Employers added workers in December at about the same pace as the prior month, and the unemployment rate matched a four-year low, showing sustained gains in the U.S. labor market even as lawmakers were struggling to reach a budget deal.
Payrolls rose by 155,000 workers last month following a revised 161,000 advance in November that was more than initially estimated, Labor Department figures showed today in Washington. The median estimate of 82 economists surveyed by Bloomberg called for a increase of 152,000. The unemployment rate held at 7.8 percent, matching the lowest since December 2008.
Improved hiring, hours worked and wages are helping underpin spending at retailers from Macy’s Inc. (M) to Gap Inc., where December sales beat analysts’ estimates.
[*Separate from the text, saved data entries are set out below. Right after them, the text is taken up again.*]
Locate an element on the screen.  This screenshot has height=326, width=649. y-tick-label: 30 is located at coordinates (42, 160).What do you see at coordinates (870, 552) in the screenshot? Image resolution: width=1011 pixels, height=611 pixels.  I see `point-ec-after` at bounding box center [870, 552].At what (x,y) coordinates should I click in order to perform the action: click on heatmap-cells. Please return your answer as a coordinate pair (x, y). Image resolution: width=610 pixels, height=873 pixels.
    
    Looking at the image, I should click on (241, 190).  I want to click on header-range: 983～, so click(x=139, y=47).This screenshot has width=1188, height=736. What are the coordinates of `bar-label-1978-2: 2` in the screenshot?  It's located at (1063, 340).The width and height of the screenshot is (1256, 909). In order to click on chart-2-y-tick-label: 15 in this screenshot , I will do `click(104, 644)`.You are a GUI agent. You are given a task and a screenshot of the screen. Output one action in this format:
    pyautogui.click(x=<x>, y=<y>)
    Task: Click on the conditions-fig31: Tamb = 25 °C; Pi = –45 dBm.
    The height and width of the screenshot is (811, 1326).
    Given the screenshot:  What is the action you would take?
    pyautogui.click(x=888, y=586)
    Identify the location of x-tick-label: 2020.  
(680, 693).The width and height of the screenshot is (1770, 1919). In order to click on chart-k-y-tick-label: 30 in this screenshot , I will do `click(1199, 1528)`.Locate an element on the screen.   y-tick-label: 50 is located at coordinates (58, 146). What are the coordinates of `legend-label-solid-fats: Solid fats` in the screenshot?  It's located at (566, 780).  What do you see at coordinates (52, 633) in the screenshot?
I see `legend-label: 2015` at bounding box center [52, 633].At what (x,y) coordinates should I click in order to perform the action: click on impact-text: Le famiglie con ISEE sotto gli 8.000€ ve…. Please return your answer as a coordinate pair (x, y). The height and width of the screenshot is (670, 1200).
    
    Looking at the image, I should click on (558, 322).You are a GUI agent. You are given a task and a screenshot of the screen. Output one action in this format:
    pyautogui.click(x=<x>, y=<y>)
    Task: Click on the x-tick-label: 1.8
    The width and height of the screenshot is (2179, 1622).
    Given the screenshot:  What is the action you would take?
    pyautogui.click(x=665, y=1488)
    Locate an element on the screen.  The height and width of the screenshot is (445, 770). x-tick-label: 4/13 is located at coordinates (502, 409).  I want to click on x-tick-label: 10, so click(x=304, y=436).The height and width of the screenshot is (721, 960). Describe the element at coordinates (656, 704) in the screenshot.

Even bigger advances in employment may depend on lawmakers reaching an agreement on a deficit-reduction plan after Congress this week averted income- tax increases on about 99 percent of households.
“The labor market continues to recover,” Brian Jones, a senior U.S. economist at Societe Generale in New York, said before the report. “The pace of hiring is respectable, and the unemployment rate will gradually keep coming down. With the fiscal cliff having been averted, this should be good for job growth. The labor market will continue to make progress this year.”
Bloomberg survey estimates ranged from increases of 80,000 to 305,000. Revisions to prior reports added a total of 14,000 jobs to payrolls in the previous two months.
The economy created 1.84 million jobs for a second straight year. Annual revisions to the household survey showed the unemployment rate averaged 8.1 percent in 2012, the lowest in four years.